Porcine reproductive and respiratory syndrome virus (PRRSV) could be sensed by professional beta interferon-producing system and had mechanisms to inhibit this action in MARC-145 cells

Porcine reproductive and respiratory syndrome virus (PRRSV) causes an economically important disease in swine-producing area, and interferon beta (IFN-β) is the first responder against the animal virus infection. However, whether PRRSV could induce the production of IFN-β is controversial. In this paper, we first time found that PRRSV could phosphorylate IFN-regulatory factor 3 (IRF-3) and weakly activate the IFN-β promoter in MARC-145 cells in early infection, but the activations of IRF-3 and IFN-β promoter were rapidly inhibited in the following infection.

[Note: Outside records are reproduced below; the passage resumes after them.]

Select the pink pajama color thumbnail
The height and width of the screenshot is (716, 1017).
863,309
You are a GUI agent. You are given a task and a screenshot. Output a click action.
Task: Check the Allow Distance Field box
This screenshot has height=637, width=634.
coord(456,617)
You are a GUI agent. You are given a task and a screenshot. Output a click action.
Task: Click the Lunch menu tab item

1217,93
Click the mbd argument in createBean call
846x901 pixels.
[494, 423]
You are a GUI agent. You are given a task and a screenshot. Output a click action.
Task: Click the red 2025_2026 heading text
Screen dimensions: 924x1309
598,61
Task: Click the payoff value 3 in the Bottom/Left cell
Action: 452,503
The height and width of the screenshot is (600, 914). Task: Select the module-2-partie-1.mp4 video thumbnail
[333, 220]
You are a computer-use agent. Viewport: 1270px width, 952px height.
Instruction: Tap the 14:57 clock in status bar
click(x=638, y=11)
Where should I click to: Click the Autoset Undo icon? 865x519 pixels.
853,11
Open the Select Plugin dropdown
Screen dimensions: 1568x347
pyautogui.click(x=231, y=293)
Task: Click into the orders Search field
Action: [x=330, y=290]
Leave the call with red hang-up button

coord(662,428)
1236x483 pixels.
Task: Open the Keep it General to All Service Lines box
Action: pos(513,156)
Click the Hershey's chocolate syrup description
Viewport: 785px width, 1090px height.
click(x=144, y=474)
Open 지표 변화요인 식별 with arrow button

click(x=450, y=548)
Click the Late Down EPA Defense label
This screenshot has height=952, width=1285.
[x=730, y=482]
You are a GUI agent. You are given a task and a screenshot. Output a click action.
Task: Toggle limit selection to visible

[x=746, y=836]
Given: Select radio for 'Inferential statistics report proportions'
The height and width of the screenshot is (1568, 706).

Furthermore, which components or products of the invading PRRSV cause PRRSV to inhibit IFN-β promoter activity attracted our attentions. The obtained results showed that PRRSV nsp1 could inhibit Poly(I:C)-induced IFN-β promoter activity in MARC-145 cells by down-regulating the protein level of IRF-3 and inhibiting the phosphorylation of IRF-3. In conclusion, our results suggested that PRRSV could be sensed by professional IFN-β-producing system and had mechanisms to inhibit this action in MARC-145 cells.

Research highlights▶ PRRSV triggered the activation of IRF-3 and the activation of IFN-βpromoter in early infection. ▶ PRRSV inhibited the activation of IRF-3 and the activation of IFN-βpromoter in the following infection. ▶ PRRSV nsp1 inhibit the activation of IFN-βpromoter by antagonizing the activation of IRF-3.